Please write out every entry below, word for word.

....

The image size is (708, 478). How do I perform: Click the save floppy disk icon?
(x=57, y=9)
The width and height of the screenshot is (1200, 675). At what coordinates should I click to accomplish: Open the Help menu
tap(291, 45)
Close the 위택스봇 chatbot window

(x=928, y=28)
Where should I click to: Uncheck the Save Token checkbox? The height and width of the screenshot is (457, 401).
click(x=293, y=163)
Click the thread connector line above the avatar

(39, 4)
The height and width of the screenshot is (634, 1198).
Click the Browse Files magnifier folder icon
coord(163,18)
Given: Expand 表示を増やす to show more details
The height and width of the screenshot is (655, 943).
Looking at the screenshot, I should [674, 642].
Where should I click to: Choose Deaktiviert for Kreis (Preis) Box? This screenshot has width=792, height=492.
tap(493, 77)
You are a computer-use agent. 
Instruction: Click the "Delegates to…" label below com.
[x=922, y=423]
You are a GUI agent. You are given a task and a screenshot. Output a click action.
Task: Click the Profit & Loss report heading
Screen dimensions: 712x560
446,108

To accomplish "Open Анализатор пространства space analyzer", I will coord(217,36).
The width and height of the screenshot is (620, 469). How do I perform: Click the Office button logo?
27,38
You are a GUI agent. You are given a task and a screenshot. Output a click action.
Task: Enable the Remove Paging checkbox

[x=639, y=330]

....

* [Task output]
The image size is (708, 478). How do I perform: Click the save floppy disk icon?
(x=57, y=9)
The width and height of the screenshot is (1200, 675). At what coordinates should I click to accomplish: Open the Help menu
tap(291, 45)
Close the 위택스봇 chatbot window

(x=928, y=28)
Where should I click to: Uncheck the Save Token checkbox? The height and width of the screenshot is (457, 401).
click(x=293, y=163)
Click the thread connector line above the avatar

(39, 4)
The height and width of the screenshot is (634, 1198).
Click the Browse Files magnifier folder icon
coord(163,18)
Given: Expand 表示を増やす to show more details
The height and width of the screenshot is (655, 943).
Looking at the screenshot, I should [674, 642].
Where should I click to: Choose Deaktiviert for Kreis (Preis) Box? This screenshot has width=792, height=492.
tap(493, 77)
You are a computer-use agent. 
Instruction: Click the "Delegates to…" label below com.
[x=922, y=423]
You are a GUI agent. You are given a task and a screenshot. Output a click action.
Task: Click the Profit & Loss report heading
Screen dimensions: 712x560
446,108

To accomplish "Open Анализатор пространства space analyzer", I will coord(217,36).
The width and height of the screenshot is (620, 469). How do I perform: Click the Office button logo?
27,38
You are a GUI agent. You are given a task and a screenshot. Output a click action.
Task: Enable the Remove Paging checkbox

[x=639, y=330]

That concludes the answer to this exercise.